Worldwide conversion to electric vehicles ASAP?
[em]Not Enough Juice For The Grid And Not Enough Grid For The Juice[/em]
Change the rules: Get FusionA serious constraint on EV market growth is the inability of the current grid to support recharging when and where it is convenient. Current renewable energy sources can’t grow the grid fast enough for a worldwide conversion to EVs in less than decades and will still require rigid enforcement of off-peak recharging.
So a worldwide switchover to EVs without waiting for the grid and recharging habits to catch up needs cheap and sustainable power ASAP.
One answer to that is power from fusion.
How can this be possible? While conventional wisdom says that fusion is “always decades away” in fact it may be much closer, and much cheaper, than you think.
What changed? The scant funding afforded to fusion has almost all been channeled into government-sponsored “Big Fusion” projects such as ITER and NIF. These try to tackle big problems with big hardware in big installations… and they have equally big research costs to show for it. So various small companies are investigating methods of avoiding the big obstacles that the big projects wrestle with. And it so happens that each of the proposed alternative fusion methods would result in much smaller and much cheaper commercial installations much faster than their “Big Fusion” counterparts… and their research costs are much less as well.
None of these alternative efforts are “Cold Fusion”. They are aiming for the real deal and several of them would use the same fuels at the same temperatures as the ITER and NIF efforts but in smaller, more manageable configurations. Other companies are reaching even further ahead using advanced fuels for fusion at even higher temperatures in even smaller devices. And the companies expect tangible results in years at most, not decades.
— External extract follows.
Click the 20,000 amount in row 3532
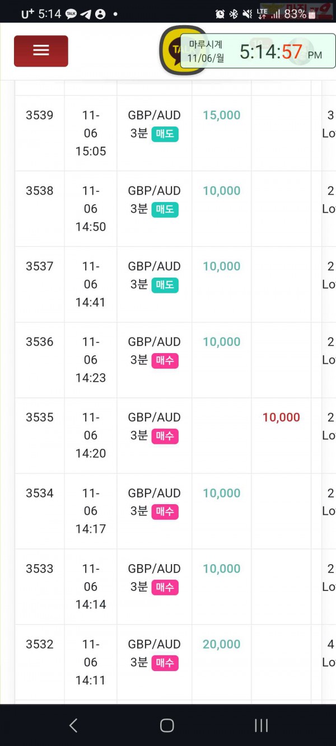The height and width of the screenshot is (746, 336). pyautogui.click(x=222, y=644)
So small private projects are underway researching smaller, cheaper fusion power units. These would be the units that could be easily added to a rapidly growing distributed grid to support a swift worldwide conversion to EVs. And these small companies all have one thing in common… they need you.
The research budget of a typical fusion contender is less than what a larger corporation budgets for coffee supplies, but while government investment in “Big Fusion” is anemic at best the funding for more agile fusion solutions has been nonexistent. The contenders need investment, especially investment from people who are not afraid to rock the twin boats of current government fusion research and current energy suppliers, and whose needs are for results in years, not many decades.
Are such alternative studies worth the effort?
Yes, they are. Even the most basic forms of fusion power under study should solve humanity’s power issues permanently… and safely. Each of the contenders would have its advantages and disadvantages compared to the other fusion methods but any and all of them would leave non-fusion contenders in the dust.
It is research and there can be no guarantees but diversifying investment into at least some of these companies could be worthwhile… because if even one of them succeeds then it will change the world forever.